Dataset extract:
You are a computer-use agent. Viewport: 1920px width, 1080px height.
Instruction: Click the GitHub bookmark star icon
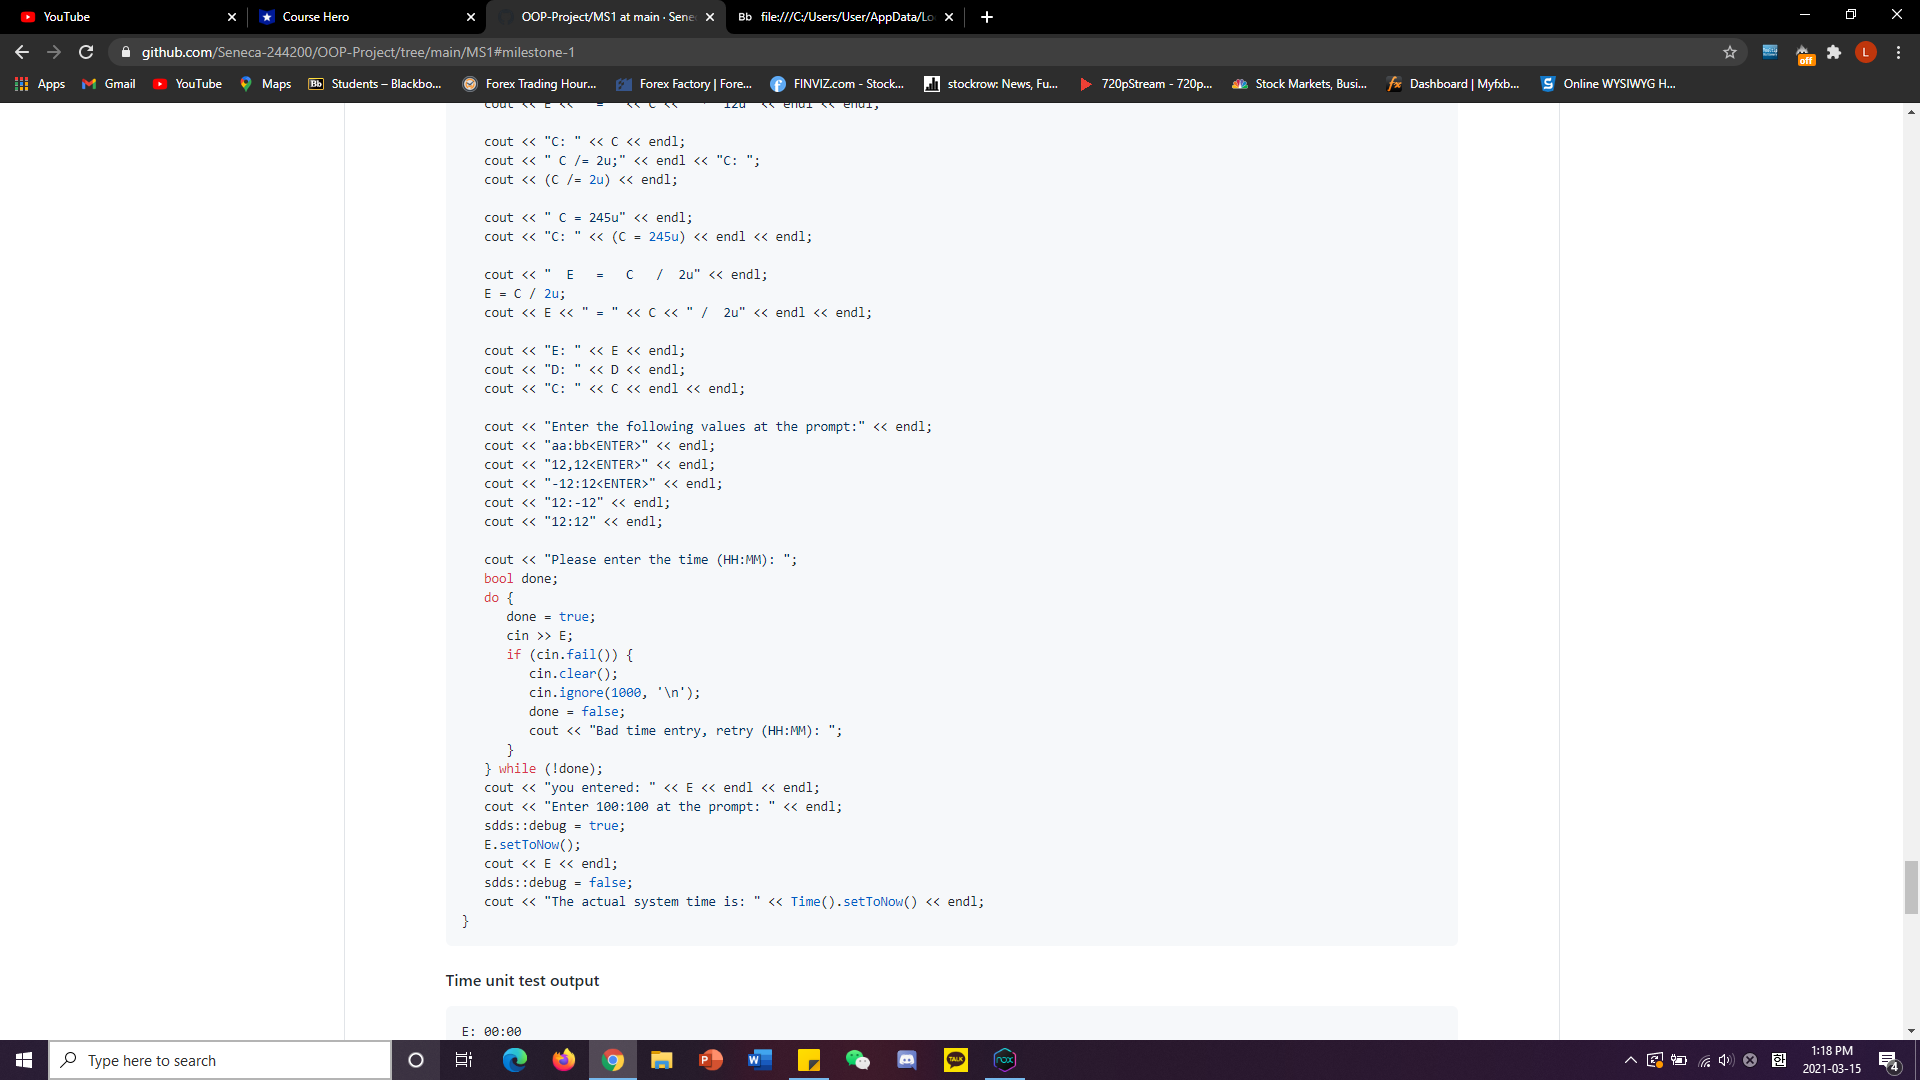(x=1730, y=51)
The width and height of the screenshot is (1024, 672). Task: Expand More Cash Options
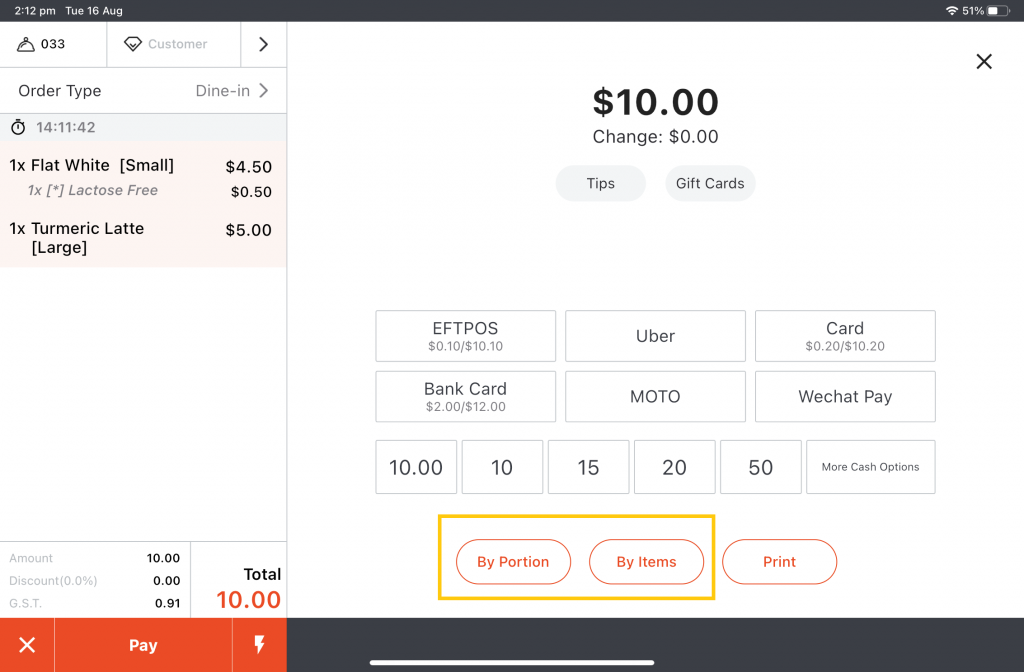click(870, 467)
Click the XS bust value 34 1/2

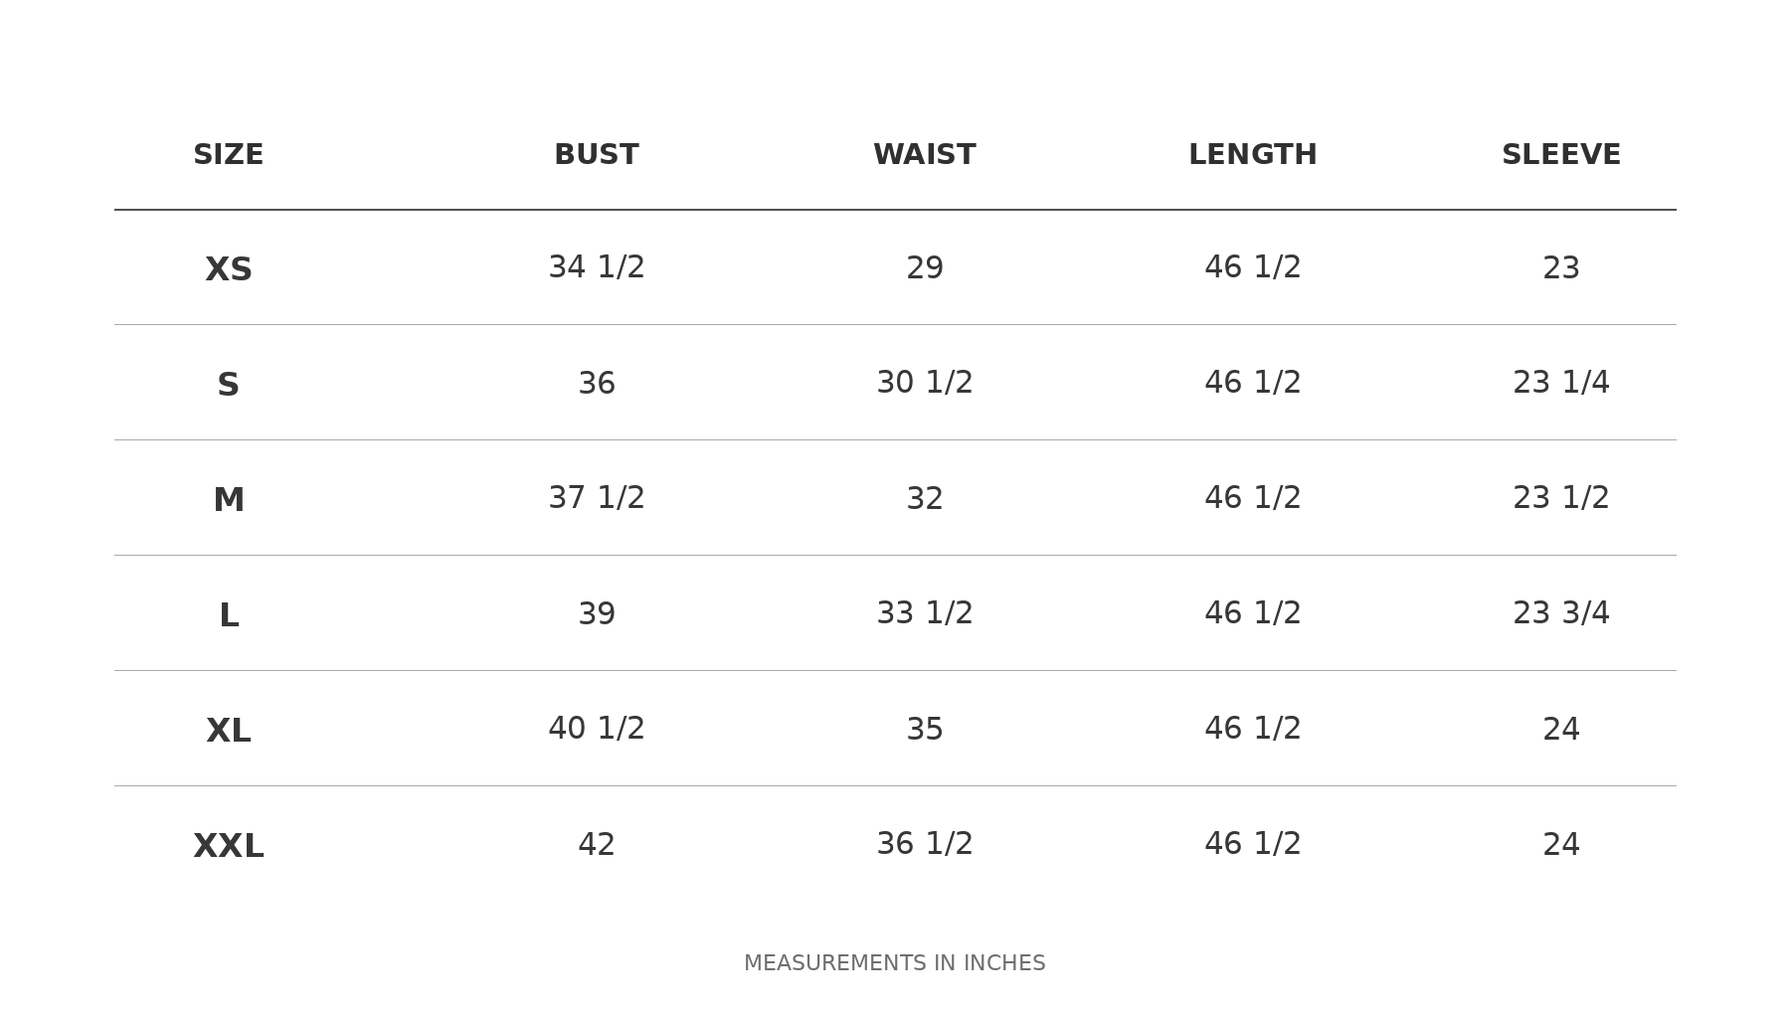596,268
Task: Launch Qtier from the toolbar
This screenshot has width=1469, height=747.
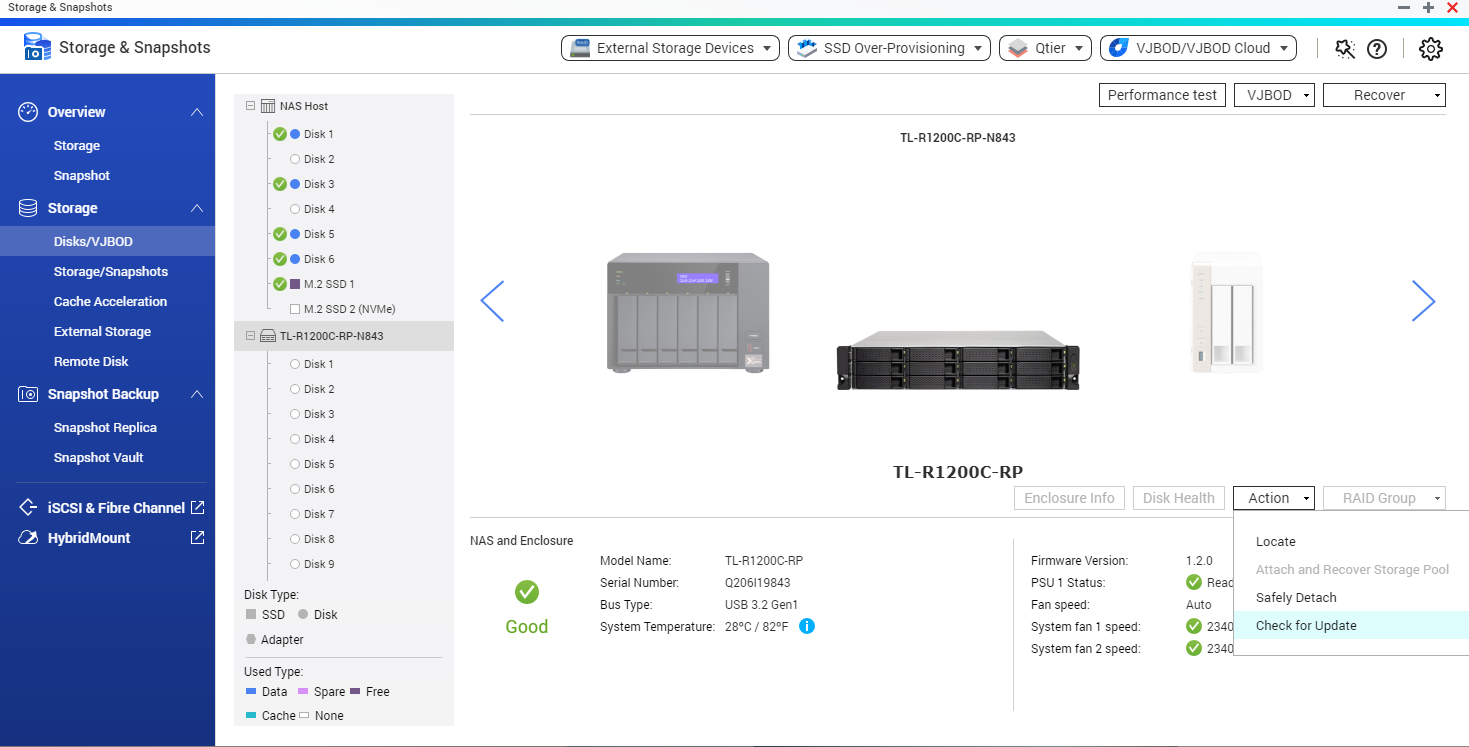Action: pyautogui.click(x=1043, y=47)
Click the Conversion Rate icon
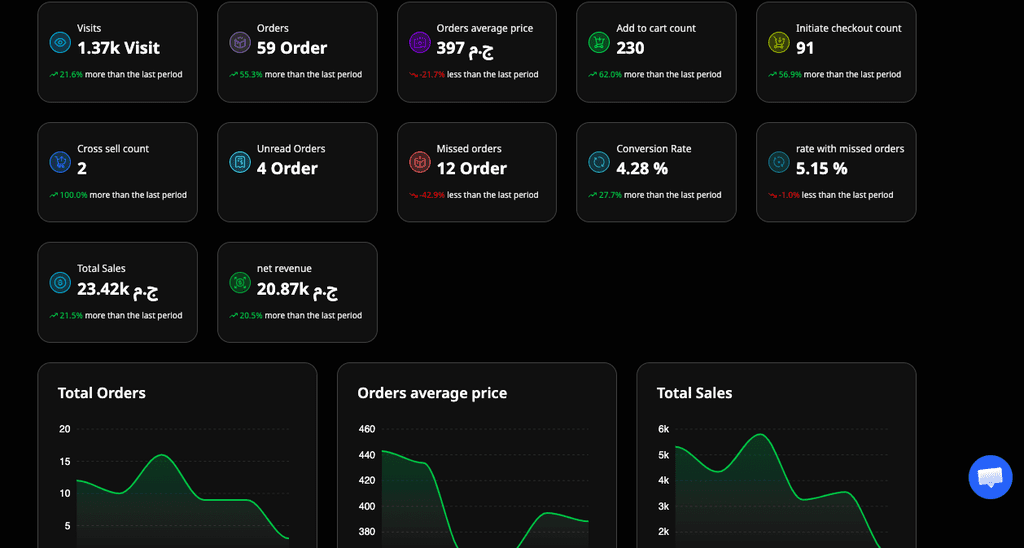 pyautogui.click(x=599, y=162)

About this task:
Repeat verbatim the lines from the one with "Task: Launch Qtier from the toolbar" through the end of the listing above. Include both ends, add nothing, and exclude the pictures.

Exercise solution:
Task: Launch Qtier from the toolbar
This screenshot has width=1469, height=747.
Action: pyautogui.click(x=1043, y=47)
Click the Conversion Rate icon
 pyautogui.click(x=599, y=162)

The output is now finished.